Document passage: Begin

Robotic fabrics that can shrink, grow in size and move with precision are becoming a reality, thanks to new research from scientists at the University of Sheffield.
The study, led by Dr. Roderich Gross from the University’s Department of Automatic Control and Systems Engineering, has demonstrated for the first time how low-power robotic modules—approximately the size of a 50p coin—can connect together via an elastic mesh and move reliably in the same direction, forming an intelligent robotic fabric.
Published in Nature Communications, the study is the first to show that elastic links enable error-prone robotic modules to march in formation, outperforming modules that are rigidly linked, or not linked at all.
The Sheffield scientists say the research paves the way for the development of ultra-low-power robotic fabrics that navigate spaces inaccessible to humans such as underground water pipes to look for cracks, or that can shrink and be deployed inside the human body to provide medical monitoring or treatment.
The prototype fabrics developed in the study are made up of small robotic modules—known as Kilobots—that are low power and have low processing capabilities due to their limited size. Each Kilobot uses vibration motors to move, but cannot precisely control its own direction. When part of the elastic mesh, it communicates with other nearby modules such that the group collectively decides how best to move and behave.
Groups of Kilobots and other small modules usually are not physically linked, but the Sheffield study shows how coupling the modules together in an elastic mesh enables them to move more reliably.
Dr. Roderich Gross, Senior Lecturer in Robotics and Computational Intelligence, at the University of Sheffield, said, “Previous studies have looked at intelligent fabrics that sense their surroundings or change appearance. This study looks at intelligent fabrics that move from one place to another, meaning they could deploy themselves without human assistance. In the future, such fabrics could effectively navigate spaces inaccessible to humans, for example, for inspecting the inside of a jet engine.

Document passage: End
Provided data: Begin

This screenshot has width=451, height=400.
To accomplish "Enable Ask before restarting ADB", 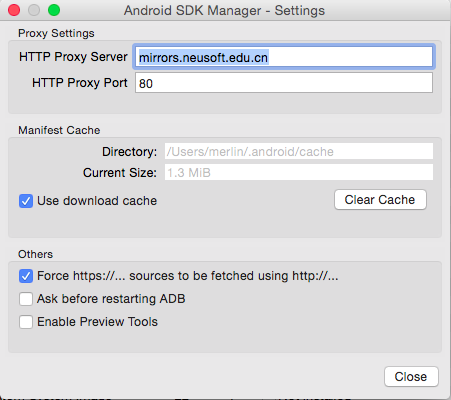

Provided data: End

→ **Brief 1**
In the robotic fabrics article, what do the Kilobots use to move?
→ **Brief 2**
Pick up the robotic fabrics article right after its final sentence and carry it on.

→ **Final answer 1**
Vibration motors.

→ **Final answer 2**
“In the long term, self-moving, stretchable fabrics may be deployed in medical applications, for example, wrapping around a damaged section of an organ and then monitoring or stimulating it at high spatial resolution.”
In the study, the researchers produced robotic fabrics comprising 49 Kilobot modules. Their experiments show that a single module can’t independently move in a straight line. A fabric of 16 modules can move in a straight line, but only for a short duration. The more modules are part of the fabric, the more successful it moves in a coherent direction.
Further experiments in the study show a fabric moving successfully along a desired path—a circle—and a fabric first changing shape to fit through an imagined smaller space and then restoring its original shape. When the modules are part of a rigid mesh, however, they are unable to move in a coherent direction.
Similar to the way birds move in flocks, the research shows that a large number of individuals can more effectively negotiate where to move, than a smaller number—known as the many-wrongs principle.
However, unlike previous research on the many-wrongs principle, the modules studied by the Sheffield academics do not solely rely on their ability to gather and use information. Rather, the negotiation is aided by the physical bonds within the elastic mesh. This means that the modules rely less on energy-intense perception and thinking to act in a coherent way, which could aid their miniaturization and the realization of fabrics comprising thousands of modules.